● Instruction
Copy the listing below verbatim, line for line.

● Exercise input
* START *
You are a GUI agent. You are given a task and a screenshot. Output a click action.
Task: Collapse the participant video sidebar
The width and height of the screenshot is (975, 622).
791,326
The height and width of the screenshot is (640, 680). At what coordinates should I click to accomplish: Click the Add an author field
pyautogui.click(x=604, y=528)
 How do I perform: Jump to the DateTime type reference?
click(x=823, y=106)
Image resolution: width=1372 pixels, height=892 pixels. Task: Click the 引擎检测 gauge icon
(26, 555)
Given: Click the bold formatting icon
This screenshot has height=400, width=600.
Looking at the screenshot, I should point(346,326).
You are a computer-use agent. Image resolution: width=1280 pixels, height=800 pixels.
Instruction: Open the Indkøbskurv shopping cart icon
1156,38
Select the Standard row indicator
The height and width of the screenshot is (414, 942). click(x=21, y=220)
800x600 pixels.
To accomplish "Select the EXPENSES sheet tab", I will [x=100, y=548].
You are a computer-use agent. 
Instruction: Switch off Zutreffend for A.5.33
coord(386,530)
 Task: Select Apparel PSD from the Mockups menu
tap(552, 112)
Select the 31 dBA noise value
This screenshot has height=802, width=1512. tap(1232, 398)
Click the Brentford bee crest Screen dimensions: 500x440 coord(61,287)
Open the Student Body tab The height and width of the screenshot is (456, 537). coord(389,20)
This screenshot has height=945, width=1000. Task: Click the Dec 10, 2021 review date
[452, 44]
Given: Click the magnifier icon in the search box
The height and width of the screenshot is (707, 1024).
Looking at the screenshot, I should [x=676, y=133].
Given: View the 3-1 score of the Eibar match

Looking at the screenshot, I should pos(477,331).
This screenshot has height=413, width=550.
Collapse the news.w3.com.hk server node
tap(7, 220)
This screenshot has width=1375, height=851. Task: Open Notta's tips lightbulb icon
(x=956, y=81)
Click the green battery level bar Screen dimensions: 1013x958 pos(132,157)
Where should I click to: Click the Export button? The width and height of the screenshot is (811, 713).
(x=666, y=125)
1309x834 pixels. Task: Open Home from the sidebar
* END *
● Full solution
You are a GUI agent. You are given a task and a screenshot. Output a click action.
Task: Collapse the participant video sidebar
The width and height of the screenshot is (975, 622).
791,326
The height and width of the screenshot is (640, 680). At what coordinates should I click to accomplish: Click the Add an author field
pyautogui.click(x=604, y=528)
 How do I perform: Jump to the DateTime type reference?
click(x=823, y=106)
Image resolution: width=1372 pixels, height=892 pixels. Task: Click the 引擎检测 gauge icon
(26, 555)
Given: Click the bold formatting icon
This screenshot has height=400, width=600.
Looking at the screenshot, I should point(346,326).
You are a computer-use agent. Image resolution: width=1280 pixels, height=800 pixels.
Instruction: Open the Indkøbskurv shopping cart icon
1156,38
Select the Standard row indicator
The height and width of the screenshot is (414, 942). click(x=21, y=220)
800x600 pixels.
To accomplish "Select the EXPENSES sheet tab", I will [x=100, y=548].
You are a computer-use agent. 
Instruction: Switch off Zutreffend for A.5.33
coord(386,530)
 Task: Select Apparel PSD from the Mockups menu
tap(552, 112)
Select the 31 dBA noise value
This screenshot has height=802, width=1512. tap(1232, 398)
Click the Brentford bee crest Screen dimensions: 500x440 coord(61,287)
Open the Student Body tab The height and width of the screenshot is (456, 537). coord(389,20)
This screenshot has height=945, width=1000. Task: Click the Dec 10, 2021 review date
[452, 44]
Given: Click the magnifier icon in the search box
The height and width of the screenshot is (707, 1024).
Looking at the screenshot, I should [x=676, y=133].
Given: View the 3-1 score of the Eibar match

Looking at the screenshot, I should pos(477,331).
This screenshot has height=413, width=550.
Collapse the news.w3.com.hk server node
tap(7, 220)
This screenshot has width=1375, height=851. Task: Open Notta's tips lightbulb icon
(x=956, y=81)
Click the green battery level bar Screen dimensions: 1013x958 pos(132,157)
Where should I click to: Click the Export button? The width and height of the screenshot is (811, 713).
(x=666, y=125)
1309x834 pixels. Task: Open Home from the sidebar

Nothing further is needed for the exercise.